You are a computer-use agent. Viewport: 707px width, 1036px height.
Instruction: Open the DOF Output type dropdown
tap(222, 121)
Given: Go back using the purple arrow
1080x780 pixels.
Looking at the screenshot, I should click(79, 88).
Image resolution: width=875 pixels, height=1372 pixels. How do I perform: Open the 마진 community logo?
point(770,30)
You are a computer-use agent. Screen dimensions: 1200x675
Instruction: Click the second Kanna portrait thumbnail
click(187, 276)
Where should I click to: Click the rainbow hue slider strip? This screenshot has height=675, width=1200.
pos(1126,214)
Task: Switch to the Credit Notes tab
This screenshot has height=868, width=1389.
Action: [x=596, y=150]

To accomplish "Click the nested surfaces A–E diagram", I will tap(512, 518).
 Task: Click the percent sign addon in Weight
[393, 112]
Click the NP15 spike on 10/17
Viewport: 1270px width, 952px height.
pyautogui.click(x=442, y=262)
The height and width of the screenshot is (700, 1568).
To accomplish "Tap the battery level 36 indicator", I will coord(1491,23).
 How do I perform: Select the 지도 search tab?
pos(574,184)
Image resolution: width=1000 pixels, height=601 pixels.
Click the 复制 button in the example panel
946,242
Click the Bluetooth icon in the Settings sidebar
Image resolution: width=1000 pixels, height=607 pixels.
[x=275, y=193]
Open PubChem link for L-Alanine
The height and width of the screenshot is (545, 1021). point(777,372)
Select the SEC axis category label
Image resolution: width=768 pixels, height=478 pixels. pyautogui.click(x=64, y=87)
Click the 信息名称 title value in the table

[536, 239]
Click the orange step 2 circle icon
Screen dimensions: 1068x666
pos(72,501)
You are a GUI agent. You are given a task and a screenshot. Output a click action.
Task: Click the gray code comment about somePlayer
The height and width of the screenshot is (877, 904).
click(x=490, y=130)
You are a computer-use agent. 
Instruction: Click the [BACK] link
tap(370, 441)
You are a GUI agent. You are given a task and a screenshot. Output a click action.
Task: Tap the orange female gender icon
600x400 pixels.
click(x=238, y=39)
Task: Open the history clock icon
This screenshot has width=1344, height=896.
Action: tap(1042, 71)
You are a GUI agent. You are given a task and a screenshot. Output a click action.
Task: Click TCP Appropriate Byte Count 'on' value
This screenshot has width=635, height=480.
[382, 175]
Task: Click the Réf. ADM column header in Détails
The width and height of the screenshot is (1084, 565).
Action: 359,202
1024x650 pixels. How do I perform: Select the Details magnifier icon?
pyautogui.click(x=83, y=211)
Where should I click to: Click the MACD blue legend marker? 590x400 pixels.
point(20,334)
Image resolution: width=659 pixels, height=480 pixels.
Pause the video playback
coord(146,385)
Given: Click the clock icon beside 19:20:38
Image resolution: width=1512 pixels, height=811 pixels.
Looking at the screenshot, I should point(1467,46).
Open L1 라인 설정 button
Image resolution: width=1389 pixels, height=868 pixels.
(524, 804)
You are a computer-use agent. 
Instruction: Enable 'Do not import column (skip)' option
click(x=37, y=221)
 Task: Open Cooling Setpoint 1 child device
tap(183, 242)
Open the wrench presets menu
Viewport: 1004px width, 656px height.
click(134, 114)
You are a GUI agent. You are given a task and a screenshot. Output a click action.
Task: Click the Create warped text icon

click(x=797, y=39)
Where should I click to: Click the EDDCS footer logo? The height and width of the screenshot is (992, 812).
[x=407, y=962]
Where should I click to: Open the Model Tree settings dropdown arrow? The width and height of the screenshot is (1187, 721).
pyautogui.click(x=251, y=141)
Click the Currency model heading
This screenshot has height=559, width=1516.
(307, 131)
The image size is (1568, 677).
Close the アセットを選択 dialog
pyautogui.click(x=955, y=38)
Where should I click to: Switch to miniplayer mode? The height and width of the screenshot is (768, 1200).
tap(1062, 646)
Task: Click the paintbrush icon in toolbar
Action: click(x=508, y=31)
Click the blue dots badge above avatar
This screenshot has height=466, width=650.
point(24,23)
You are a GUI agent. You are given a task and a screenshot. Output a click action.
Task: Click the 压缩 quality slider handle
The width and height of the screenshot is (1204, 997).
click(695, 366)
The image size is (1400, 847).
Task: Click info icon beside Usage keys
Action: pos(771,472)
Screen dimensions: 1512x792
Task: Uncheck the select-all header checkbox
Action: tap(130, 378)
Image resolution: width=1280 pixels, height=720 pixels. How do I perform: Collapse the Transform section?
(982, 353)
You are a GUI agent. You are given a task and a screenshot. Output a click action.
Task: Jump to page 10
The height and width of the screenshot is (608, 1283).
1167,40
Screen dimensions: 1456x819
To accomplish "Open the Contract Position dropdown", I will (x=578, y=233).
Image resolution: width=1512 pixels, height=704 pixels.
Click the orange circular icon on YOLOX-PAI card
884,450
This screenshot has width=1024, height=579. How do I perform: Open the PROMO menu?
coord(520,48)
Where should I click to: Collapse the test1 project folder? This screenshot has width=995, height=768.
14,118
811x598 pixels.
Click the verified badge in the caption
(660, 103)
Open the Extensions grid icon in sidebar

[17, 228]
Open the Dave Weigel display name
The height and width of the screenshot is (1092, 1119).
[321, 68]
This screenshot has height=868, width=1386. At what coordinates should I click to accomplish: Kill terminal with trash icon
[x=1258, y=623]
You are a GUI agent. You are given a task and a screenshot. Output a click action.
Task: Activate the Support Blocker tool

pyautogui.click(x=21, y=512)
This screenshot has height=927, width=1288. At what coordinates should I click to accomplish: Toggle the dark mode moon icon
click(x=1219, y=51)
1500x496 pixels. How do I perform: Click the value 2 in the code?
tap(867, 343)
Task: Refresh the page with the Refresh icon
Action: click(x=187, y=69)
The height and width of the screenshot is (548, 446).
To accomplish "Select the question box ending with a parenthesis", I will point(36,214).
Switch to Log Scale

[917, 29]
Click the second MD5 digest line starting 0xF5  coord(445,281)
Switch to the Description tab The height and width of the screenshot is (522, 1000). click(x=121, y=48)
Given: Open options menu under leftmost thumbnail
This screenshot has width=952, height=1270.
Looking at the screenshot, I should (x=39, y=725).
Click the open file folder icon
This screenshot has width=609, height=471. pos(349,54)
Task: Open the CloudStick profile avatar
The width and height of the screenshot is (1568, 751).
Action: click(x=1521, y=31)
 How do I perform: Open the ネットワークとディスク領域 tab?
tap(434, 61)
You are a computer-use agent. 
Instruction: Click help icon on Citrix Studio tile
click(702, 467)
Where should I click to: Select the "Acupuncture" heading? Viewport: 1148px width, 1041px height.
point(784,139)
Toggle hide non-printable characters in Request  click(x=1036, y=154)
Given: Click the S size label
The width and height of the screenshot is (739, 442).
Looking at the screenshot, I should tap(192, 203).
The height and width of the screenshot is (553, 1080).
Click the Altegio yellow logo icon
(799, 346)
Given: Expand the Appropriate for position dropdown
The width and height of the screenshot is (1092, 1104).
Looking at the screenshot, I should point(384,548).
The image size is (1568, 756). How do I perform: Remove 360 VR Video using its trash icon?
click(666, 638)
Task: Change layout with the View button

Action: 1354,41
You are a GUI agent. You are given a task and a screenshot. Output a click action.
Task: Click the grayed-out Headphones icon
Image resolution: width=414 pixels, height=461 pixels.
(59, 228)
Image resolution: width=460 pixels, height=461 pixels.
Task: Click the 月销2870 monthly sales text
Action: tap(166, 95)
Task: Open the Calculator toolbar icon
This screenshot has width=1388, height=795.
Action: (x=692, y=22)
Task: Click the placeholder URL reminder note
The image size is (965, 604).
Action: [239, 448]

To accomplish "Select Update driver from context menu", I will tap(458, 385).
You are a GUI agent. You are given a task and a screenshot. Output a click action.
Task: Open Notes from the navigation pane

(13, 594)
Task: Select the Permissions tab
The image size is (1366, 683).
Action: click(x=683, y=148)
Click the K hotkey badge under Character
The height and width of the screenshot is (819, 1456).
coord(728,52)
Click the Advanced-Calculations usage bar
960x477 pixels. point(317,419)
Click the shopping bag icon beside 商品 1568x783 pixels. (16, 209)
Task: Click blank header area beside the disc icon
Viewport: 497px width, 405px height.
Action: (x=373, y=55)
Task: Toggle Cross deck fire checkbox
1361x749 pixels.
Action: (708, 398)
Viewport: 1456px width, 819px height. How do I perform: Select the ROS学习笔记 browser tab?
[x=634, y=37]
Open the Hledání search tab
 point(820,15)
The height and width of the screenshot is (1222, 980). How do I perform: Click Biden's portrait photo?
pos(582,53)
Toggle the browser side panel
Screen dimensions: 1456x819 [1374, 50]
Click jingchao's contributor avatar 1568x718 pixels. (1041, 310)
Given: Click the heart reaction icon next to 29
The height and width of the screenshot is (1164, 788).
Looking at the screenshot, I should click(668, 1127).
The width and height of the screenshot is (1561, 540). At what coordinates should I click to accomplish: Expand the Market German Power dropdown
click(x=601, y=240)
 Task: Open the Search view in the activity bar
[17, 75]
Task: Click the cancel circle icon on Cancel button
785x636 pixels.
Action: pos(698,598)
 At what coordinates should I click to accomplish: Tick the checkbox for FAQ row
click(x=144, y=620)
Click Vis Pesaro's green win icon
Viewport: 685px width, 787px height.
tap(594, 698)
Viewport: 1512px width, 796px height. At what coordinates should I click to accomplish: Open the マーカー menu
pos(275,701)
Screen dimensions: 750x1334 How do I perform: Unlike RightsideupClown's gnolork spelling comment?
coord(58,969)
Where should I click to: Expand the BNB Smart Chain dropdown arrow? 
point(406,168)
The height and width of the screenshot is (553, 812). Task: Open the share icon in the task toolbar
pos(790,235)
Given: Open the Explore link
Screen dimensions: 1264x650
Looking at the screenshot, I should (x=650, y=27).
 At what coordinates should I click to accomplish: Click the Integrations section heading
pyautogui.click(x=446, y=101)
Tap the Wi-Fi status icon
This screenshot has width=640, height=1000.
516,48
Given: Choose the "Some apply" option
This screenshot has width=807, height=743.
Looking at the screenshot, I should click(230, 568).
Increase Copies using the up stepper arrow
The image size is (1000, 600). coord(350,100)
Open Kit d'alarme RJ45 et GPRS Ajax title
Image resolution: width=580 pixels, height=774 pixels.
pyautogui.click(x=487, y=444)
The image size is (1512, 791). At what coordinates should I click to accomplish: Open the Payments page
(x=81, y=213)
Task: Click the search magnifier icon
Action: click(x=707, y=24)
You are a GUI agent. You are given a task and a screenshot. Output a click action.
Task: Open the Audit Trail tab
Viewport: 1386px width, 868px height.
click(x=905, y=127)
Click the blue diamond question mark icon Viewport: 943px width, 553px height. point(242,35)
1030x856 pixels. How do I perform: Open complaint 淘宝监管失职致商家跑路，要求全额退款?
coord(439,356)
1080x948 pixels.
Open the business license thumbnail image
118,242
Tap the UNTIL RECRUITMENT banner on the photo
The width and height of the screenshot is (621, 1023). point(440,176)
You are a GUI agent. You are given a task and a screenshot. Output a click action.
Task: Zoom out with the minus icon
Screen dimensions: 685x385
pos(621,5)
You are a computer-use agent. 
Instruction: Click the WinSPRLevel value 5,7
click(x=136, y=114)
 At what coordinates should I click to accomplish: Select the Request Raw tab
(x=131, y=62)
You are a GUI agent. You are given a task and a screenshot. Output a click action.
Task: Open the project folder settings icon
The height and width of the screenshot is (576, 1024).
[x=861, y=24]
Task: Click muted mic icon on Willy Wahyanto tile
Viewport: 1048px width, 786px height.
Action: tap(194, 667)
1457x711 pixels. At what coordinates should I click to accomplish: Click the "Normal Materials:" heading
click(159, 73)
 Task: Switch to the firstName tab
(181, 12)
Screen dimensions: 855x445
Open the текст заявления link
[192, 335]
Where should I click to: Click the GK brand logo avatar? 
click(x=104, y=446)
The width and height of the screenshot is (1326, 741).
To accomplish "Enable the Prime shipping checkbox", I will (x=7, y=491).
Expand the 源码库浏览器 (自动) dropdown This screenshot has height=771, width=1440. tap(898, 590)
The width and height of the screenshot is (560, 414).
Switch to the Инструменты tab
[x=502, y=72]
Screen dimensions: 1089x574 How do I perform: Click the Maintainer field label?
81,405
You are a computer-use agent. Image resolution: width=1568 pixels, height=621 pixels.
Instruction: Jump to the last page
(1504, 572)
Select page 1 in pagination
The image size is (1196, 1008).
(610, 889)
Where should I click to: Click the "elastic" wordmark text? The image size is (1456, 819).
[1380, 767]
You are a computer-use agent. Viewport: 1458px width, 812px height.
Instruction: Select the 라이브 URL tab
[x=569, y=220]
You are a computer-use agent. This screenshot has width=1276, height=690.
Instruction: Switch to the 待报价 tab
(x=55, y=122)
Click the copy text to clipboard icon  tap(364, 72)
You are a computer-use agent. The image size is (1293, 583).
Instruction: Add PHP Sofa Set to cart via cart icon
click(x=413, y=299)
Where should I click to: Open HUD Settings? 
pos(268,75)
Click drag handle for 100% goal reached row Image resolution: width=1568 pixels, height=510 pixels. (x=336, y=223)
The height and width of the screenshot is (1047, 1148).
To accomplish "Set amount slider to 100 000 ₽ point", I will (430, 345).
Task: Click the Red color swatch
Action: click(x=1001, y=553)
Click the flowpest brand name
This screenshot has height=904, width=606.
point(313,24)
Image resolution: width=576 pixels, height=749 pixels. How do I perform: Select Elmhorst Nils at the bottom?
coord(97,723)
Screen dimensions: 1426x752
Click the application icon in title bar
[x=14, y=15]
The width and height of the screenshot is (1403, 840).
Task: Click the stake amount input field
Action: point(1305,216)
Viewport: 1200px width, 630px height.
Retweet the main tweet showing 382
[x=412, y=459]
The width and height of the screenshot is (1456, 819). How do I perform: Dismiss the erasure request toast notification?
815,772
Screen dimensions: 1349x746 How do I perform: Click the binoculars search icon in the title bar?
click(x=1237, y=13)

++++++++++

# Exercise:
Could you recast the listing as a numbered list, starting from its first line and stopping after the line that contains "pyautogui.click(x=442, y=262)", with blank lines left out?

# Problem solution:
1. You are a computer-use agent. Viewport: 707px width, 1036px height.
2. Instruction: Open the DOF Output type dropdown
3. tap(222, 121)
4. Given: Go back using the purple arrow
5. 1080x780 pixels.
6. Looking at the screenshot, I should click(79, 88).
7. Image resolution: width=875 pixels, height=1372 pixels. How do I perform: Open the 마진 community logo?
8. point(770,30)
9. You are a computer-use agent. Screen dimensions: 1200x675
10. Instruction: Click the second Kanna portrait thumbnail
11. click(187, 276)
12. Where should I click to: Click the rainbow hue slider strip? This screenshot has height=675, width=1200.
13. pos(1126,214)
14. Task: Switch to the Credit Notes tab
15. This screenshot has height=868, width=1389.
16. Action: [x=596, y=150]
17. To accomplish "Click the nested surfaces A–E diagram", I will tap(512, 518).
18.  Task: Click the percent sign addon in Weight
19. [393, 112]
20. Click the NP15 spike on 10/17
21. Viewport: 1270px width, 952px height.
22. pyautogui.click(x=442, y=262)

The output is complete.